Gewaltbereit

Frauen aus feministisch geprägten Familienstrukturen sind einer Studie folgend deutlich gewaltbereiter als Damen aus überwiegend väterlich geprägten Haushalten. Der Feminismus, so wie er in Deutschland gelebt würde, fördere eine brutale Verteidigung der erreichten und angestrebten gesellschaftlichen Veränderungen.

Eine besorgniserregenden Entwicklung unter jungen Frauen darf ohne Zweifel festgestellt werden: Demnach wächst die Gewalttätigkeit mit zunehmender Bildung. Zudem nehme mit der Bildung auch die Akzeptanz von Gewalt und die Nutzung gewaltverherrlichenden Medien zu.

Der falsch verstandene Feminismus fördere eine Akzeptanz der Gewalt gegen Männer.
Während junge Frauen mit steigendem Partnerwechsel weniger gewaltbereite sind, ist bei älteren, von Enttäuschungen geprägten Frauen, das Gegenteil der Fall.

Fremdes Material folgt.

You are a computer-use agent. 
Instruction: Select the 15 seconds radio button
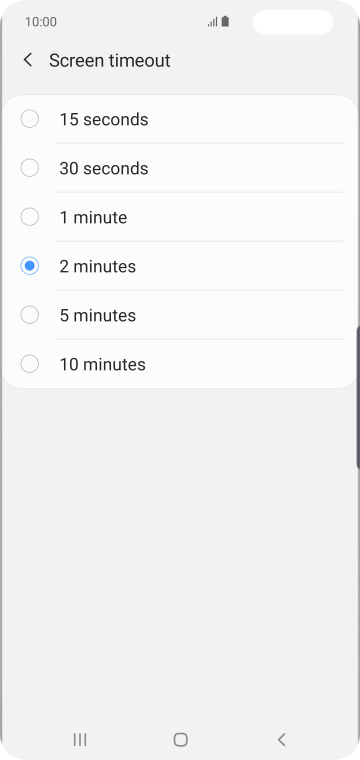pyautogui.click(x=30, y=119)
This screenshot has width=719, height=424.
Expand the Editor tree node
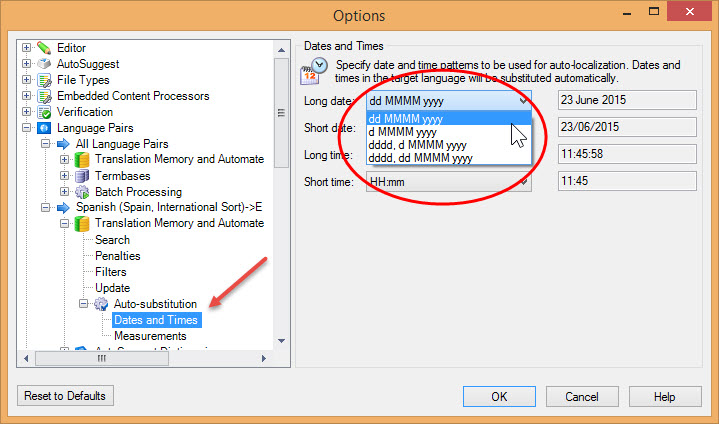tap(26, 48)
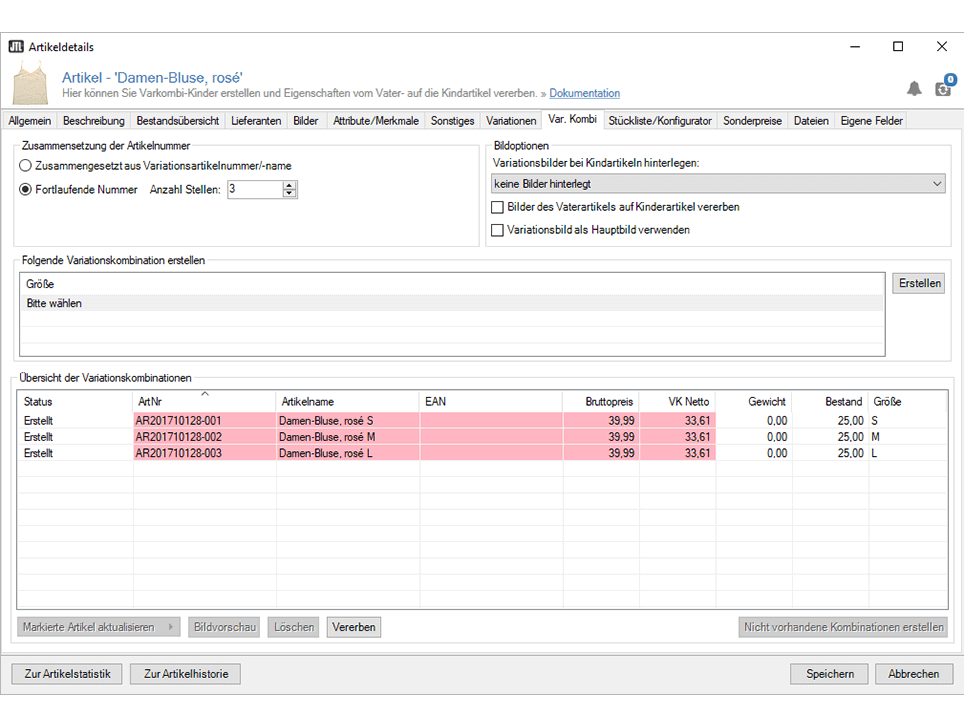Click the 'Speichern' button
Screen dimensions: 964x725
[x=829, y=674]
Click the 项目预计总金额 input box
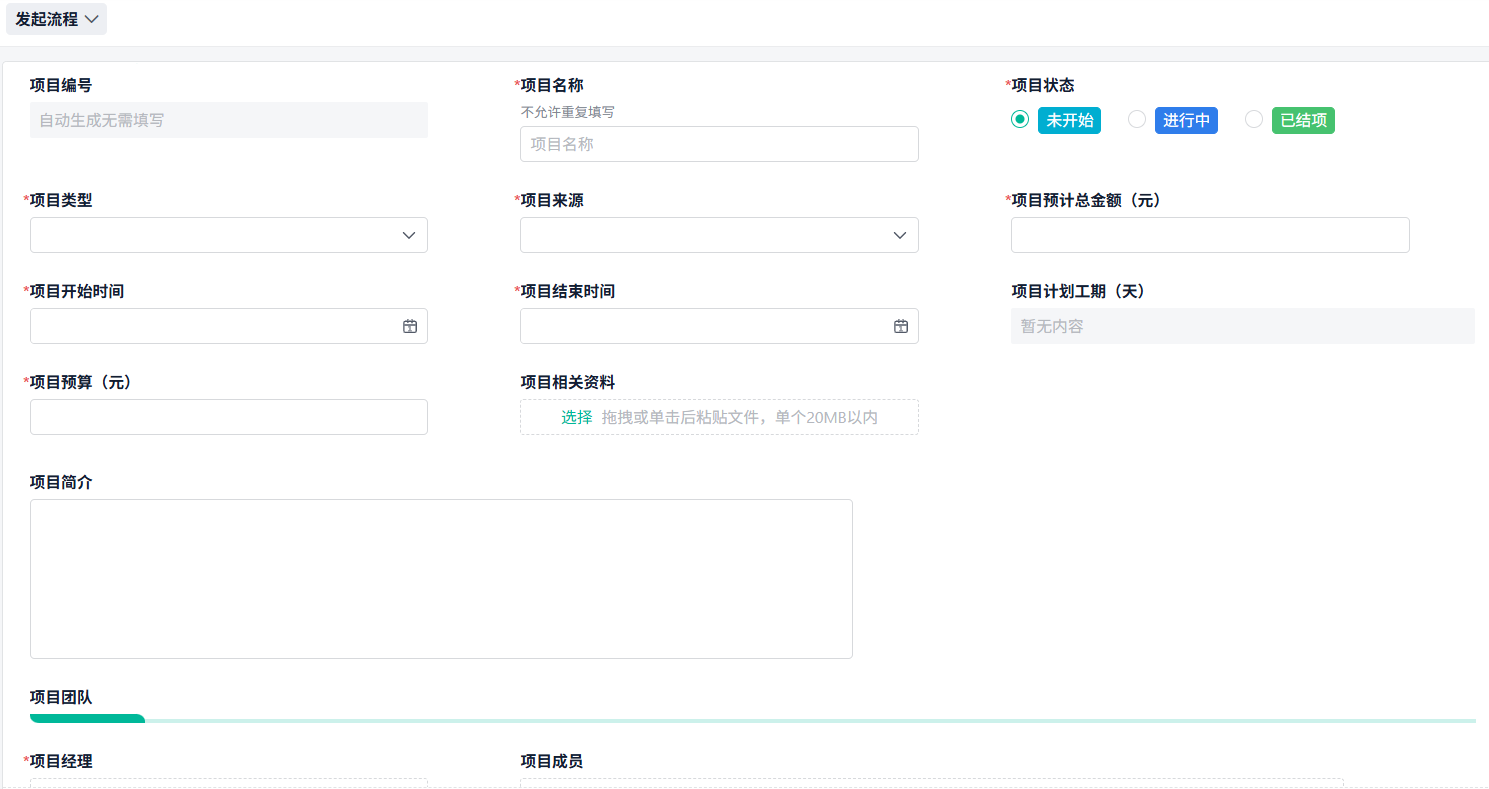This screenshot has width=1489, height=789. coord(1210,234)
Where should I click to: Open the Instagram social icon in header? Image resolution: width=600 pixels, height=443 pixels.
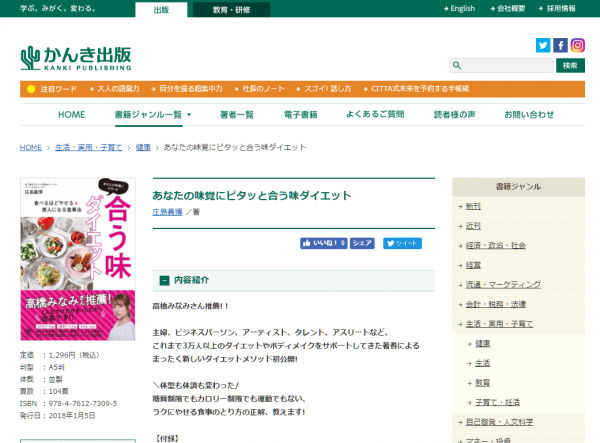pyautogui.click(x=577, y=45)
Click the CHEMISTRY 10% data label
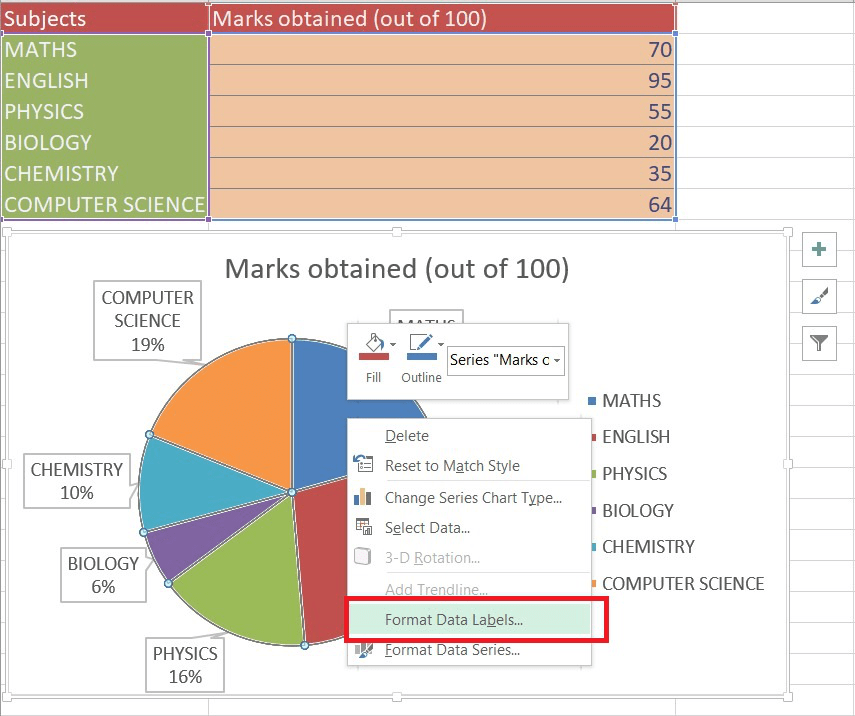 click(x=76, y=478)
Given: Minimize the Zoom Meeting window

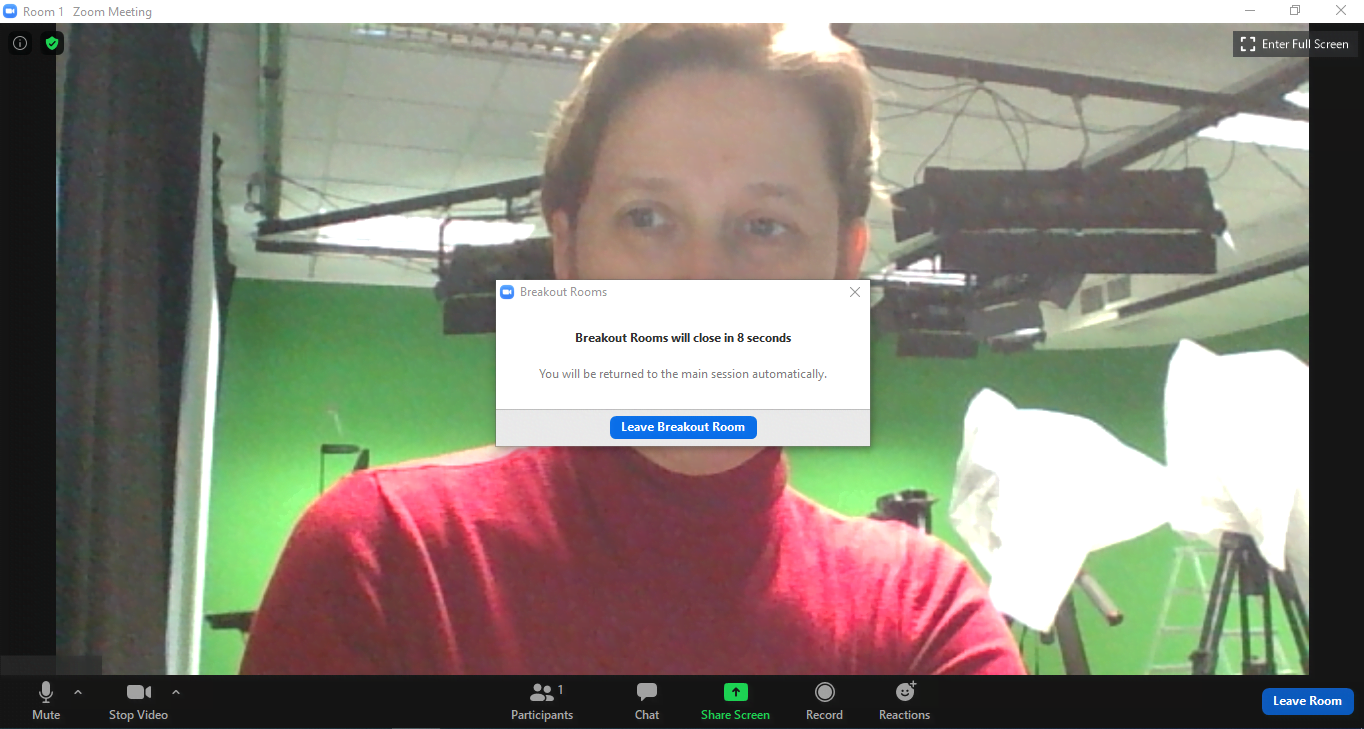Looking at the screenshot, I should [x=1250, y=11].
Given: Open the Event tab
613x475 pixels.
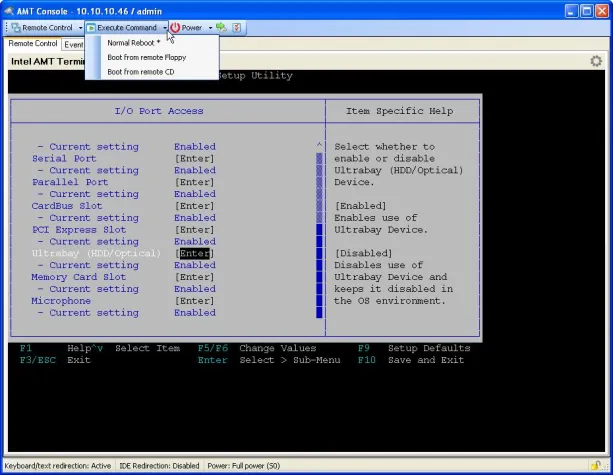Looking at the screenshot, I should (73, 44).
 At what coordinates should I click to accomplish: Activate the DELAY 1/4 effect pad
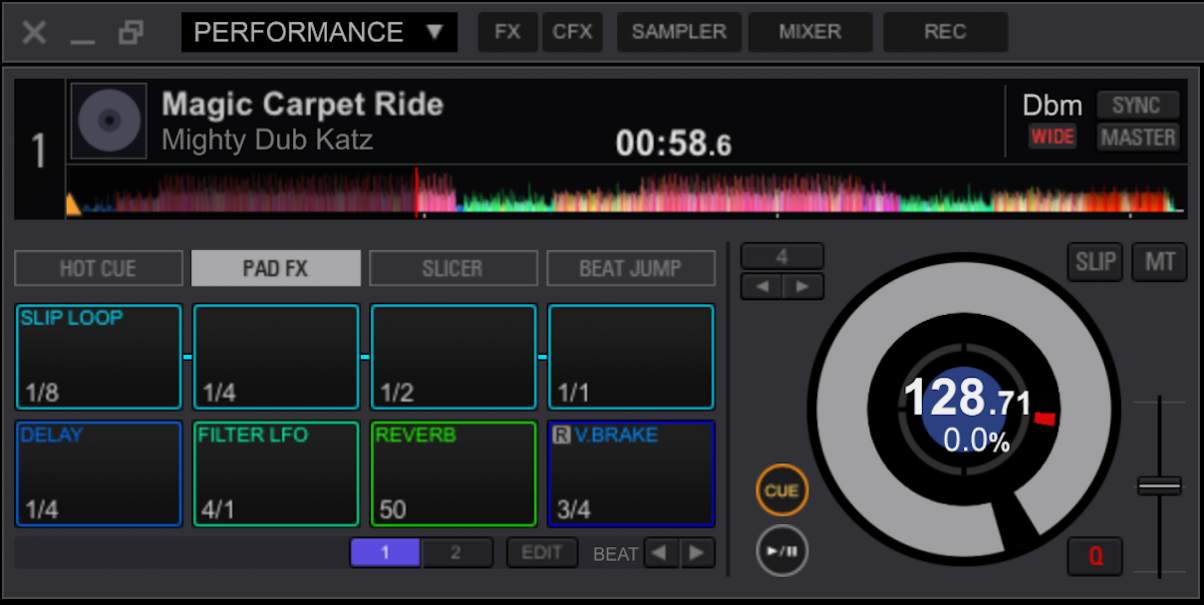pyautogui.click(x=98, y=473)
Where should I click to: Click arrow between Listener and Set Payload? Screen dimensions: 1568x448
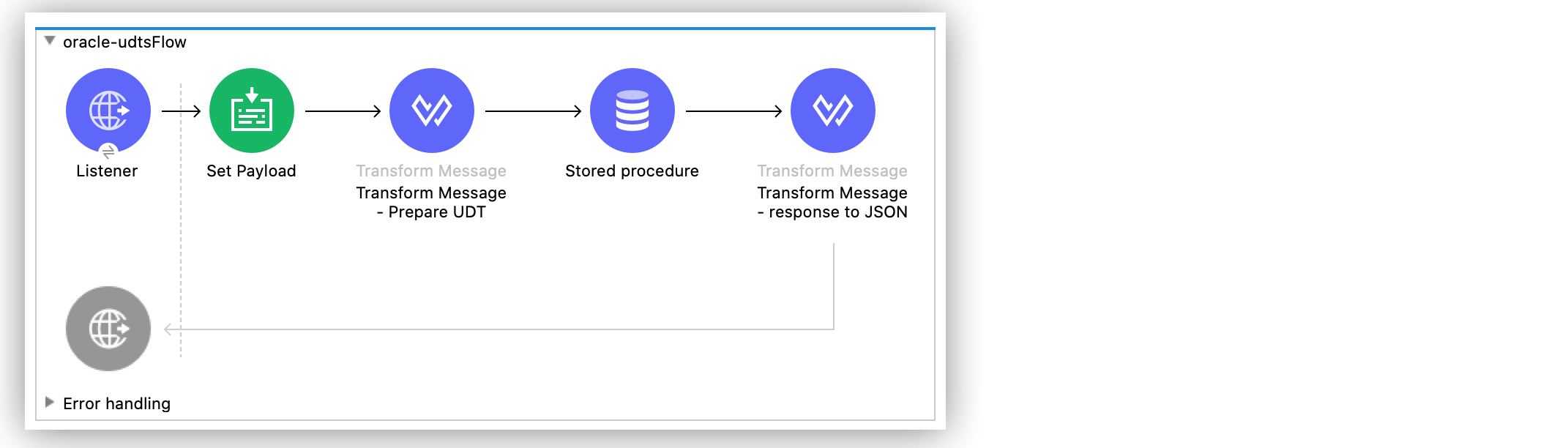point(181,111)
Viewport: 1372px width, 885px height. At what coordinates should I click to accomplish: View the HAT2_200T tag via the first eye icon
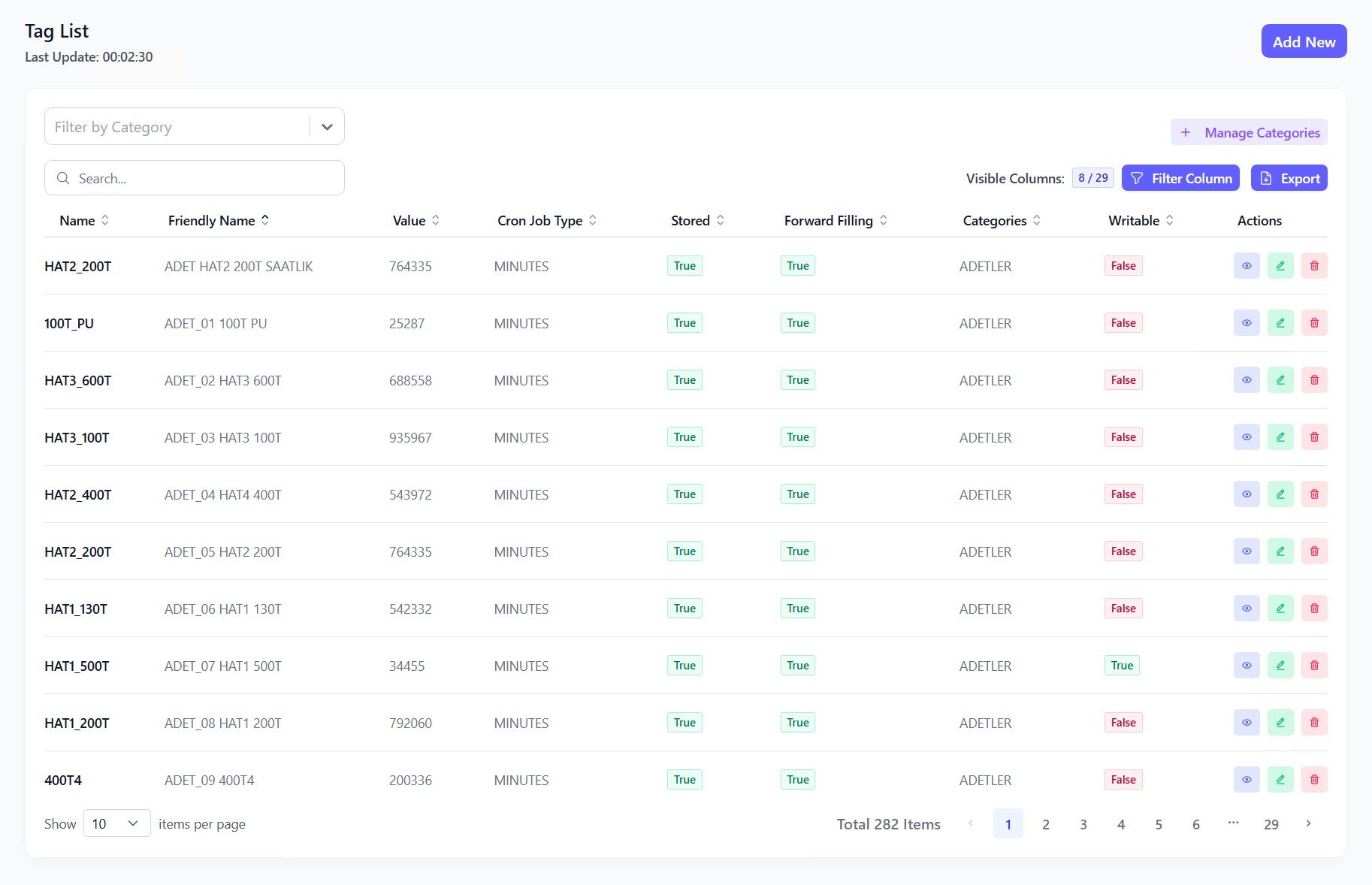pyautogui.click(x=1247, y=266)
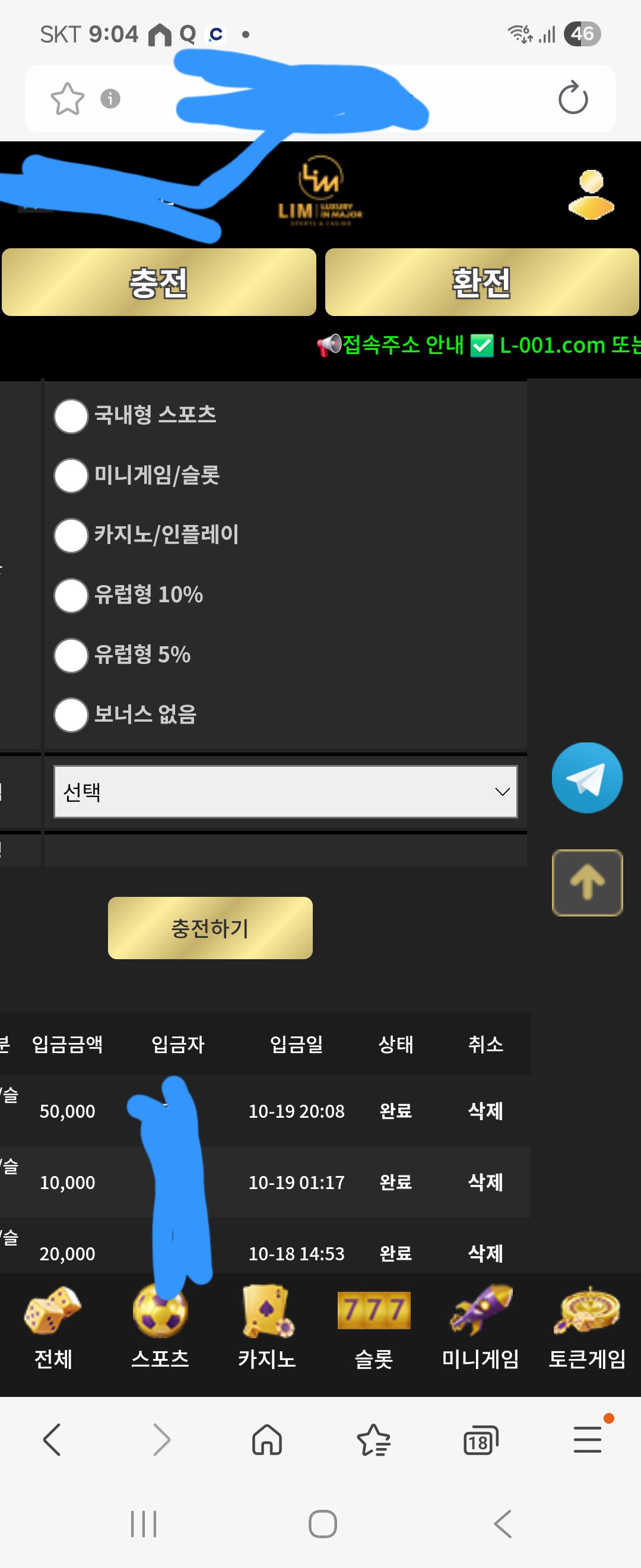Choose the 보너스 없음 radio option
Image resolution: width=641 pixels, height=1568 pixels.
pyautogui.click(x=71, y=715)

Das NRW-Familienministerium hatte bereits zwei Studien unter der Überschrift „Jugendliche Feministinnen – feministische Jugend“ in Auftrag gegeben.
Die Studie „Gewalttätigkeit und geschlechterspezifische Einstellungsmuster“ aus dem Jahr 2003 und „Gewaltphänomene bei weiblichen Jugendlichen mit feministisch-geprägtem Hintergrund und Präventionsstrategien“ aus dem Jahr 2006 zeigen eindeutig: Es gibt eine gewaltverherrlichende Kultur bei einigen jungen Frauen, die ihre Wurzeln im ausgeprägten Feminismus hat.